The prime minister promised full facilitation for investors and assured Bahraini businesses that Pakistan is “ready to open new, lasting, and meaningful economic avenues”. He highlighted youth potential, spoke of IT skills, and invited joint ventures. He listed agriculture, IT, artificial intelligence, fintech, minerals, energy, tourism and other sectors as areas of collaboration. These are aspirations, not policy. Without the institutional machinery to turn them into tradable strength, the country risks entering another agreement where all the leverage lies elsewhere.
The GCC itself is undergoing a transformation, as Bahrain’s finance minister pointed out. It is becoming a hub of innovation, sustainability and technological excellence. The Gulf is no longer merely a market for labour exports or a source of financial assistance; it is an increasingly sophisticated economic bloc.
Yet Pakistan’s approach remains frozen in an older template, one where emotional ties and strategic rhetoric are expected to stand in for competitiveness. The disconnect is widening. The prime minister highlighted Bahrain’s modern financial system, skilled workforce and emerging fintech sector. These are built on sustained investment in productivity — precisely the area where Pakistan’s state machinery has shown the least urgency.
It is also worth noting the irony embedded in the celebration of trade with the Gulf. Much of what is sold from GCC markets is produced by manufacturing that once existed in Pakistan but migrated due to the very policy failures that persist today: high costs, regulatory unpredictability, and lack of long-term planning. That this is not part of the national conversation, even as we negotiate an FTA with the region, reflects how deeply detached policymaking has become from economic realities.

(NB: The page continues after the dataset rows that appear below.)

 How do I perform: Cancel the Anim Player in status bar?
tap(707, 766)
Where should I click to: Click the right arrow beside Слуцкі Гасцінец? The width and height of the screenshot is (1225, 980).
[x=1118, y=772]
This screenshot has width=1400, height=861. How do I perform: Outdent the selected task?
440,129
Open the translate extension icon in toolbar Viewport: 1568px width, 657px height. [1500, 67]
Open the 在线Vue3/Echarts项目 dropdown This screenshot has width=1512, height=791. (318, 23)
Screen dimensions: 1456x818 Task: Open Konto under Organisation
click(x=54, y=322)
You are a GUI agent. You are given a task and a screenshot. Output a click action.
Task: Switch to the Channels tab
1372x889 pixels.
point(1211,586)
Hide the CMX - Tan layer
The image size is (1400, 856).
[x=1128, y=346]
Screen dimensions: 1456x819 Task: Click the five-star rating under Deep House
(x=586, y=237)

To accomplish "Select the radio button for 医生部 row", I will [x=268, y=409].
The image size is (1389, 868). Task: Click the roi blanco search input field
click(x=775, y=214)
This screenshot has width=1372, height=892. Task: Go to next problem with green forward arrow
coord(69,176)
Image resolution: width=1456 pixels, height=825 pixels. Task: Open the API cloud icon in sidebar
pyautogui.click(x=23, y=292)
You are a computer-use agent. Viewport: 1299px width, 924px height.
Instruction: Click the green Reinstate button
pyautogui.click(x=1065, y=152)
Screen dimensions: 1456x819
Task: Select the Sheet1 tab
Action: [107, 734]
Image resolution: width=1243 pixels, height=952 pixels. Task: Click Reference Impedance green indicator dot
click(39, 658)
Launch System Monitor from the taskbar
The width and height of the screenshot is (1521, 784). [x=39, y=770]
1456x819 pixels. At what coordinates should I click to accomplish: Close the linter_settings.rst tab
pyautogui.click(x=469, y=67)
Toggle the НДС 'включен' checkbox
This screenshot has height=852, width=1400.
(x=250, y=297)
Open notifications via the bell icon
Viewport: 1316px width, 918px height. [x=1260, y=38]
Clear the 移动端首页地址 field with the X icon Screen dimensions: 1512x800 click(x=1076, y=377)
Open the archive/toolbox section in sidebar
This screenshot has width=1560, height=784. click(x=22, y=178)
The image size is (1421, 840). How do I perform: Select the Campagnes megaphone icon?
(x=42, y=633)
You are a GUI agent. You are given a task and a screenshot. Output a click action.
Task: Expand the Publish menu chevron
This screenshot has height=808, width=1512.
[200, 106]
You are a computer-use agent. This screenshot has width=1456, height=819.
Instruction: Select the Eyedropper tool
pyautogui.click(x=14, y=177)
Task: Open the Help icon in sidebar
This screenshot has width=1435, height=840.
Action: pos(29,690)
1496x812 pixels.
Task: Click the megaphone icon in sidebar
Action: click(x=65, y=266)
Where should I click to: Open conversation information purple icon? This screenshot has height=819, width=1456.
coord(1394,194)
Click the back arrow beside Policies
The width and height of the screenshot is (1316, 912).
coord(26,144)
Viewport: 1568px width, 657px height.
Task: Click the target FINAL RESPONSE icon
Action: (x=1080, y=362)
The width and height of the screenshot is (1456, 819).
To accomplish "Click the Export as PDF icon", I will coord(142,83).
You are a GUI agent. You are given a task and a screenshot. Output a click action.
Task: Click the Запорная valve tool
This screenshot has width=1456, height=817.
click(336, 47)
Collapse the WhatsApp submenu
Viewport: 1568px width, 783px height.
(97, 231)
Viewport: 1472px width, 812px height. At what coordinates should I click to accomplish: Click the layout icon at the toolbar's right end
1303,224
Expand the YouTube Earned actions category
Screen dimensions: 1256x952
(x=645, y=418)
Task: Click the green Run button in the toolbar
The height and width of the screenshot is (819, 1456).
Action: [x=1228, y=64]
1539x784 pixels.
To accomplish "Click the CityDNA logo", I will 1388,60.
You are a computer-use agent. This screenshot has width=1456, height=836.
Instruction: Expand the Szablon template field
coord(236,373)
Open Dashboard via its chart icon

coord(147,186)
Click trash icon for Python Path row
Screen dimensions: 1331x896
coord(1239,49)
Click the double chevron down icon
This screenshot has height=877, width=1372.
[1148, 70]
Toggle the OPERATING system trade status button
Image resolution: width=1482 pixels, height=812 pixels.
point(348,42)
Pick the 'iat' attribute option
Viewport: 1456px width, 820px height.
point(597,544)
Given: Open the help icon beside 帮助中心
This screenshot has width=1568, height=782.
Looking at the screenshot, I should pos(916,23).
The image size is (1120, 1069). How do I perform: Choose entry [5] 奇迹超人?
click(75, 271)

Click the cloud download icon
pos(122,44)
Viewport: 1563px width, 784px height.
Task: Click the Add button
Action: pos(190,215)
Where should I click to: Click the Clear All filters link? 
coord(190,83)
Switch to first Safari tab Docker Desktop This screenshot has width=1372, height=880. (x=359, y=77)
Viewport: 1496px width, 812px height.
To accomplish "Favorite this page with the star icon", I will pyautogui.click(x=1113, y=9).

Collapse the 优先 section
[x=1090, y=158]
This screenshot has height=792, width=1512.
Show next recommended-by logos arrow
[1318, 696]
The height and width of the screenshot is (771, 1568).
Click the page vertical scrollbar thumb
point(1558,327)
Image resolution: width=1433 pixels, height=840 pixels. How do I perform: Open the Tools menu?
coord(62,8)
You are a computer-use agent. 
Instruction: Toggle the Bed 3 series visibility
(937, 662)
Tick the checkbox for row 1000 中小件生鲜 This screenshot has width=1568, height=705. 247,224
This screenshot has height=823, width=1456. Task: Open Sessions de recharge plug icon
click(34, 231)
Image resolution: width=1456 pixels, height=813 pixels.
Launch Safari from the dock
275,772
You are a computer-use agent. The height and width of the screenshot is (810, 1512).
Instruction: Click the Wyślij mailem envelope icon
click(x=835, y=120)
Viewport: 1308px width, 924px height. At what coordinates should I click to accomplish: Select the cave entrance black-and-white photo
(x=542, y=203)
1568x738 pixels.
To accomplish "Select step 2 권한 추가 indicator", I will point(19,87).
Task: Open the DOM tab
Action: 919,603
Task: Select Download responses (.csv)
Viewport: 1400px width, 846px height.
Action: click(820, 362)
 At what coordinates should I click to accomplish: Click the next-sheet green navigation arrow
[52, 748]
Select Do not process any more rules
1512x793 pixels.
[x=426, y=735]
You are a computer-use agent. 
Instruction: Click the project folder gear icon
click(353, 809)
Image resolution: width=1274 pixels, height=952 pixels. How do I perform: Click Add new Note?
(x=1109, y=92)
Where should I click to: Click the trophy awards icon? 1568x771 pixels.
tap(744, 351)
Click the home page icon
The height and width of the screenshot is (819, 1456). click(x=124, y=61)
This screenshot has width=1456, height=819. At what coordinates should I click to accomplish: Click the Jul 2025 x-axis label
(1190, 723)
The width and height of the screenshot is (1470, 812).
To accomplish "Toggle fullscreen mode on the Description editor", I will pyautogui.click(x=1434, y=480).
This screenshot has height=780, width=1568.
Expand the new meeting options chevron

An agreement cannot compensate for decades of missed industrialisation.
The government stresses that economic reforms and private-sector-led development are opening new doors. It invites Bahraini investors to enter Pakistan’s agriculture, IT, minerals, energy, and tourism sectors. But reforms that do not rest on a strategic trade framework inevitably lose coherence.
Free trade agreements are tools, not outcomes. They only work when embedded in a broader plan to build export capacity. Pakistan has not made that transition. It still exports what is left over, not what is deliberately produced for external markets. This is the fundamental weakness that no FTA — whether with the GCC or anyone else — can paper over.
None of this diminishes the value of regional cooperation, of course. The GCC is an important partner.
Bahraini officials rightly praised decades of Pakistani contributions to the sheikhdom. Remittances from Bahrain alone amounted to USD484 million last fiscal year, a figure that reflects the strength of people-to-people ties. But economic diplomacy requires more than sentiment. It requires strategy, coordination, and the ability to match agreements with credible domestic reforms.
As the country approaches yet another free trade commitment, the question is not whether FTAs are useful — they are. It is whether Pakistan has built the policy foundation to benefit from them. Without that, the excitement around the GCC agreement risks becoming another example of expending energy on the form rather than the substance of trade.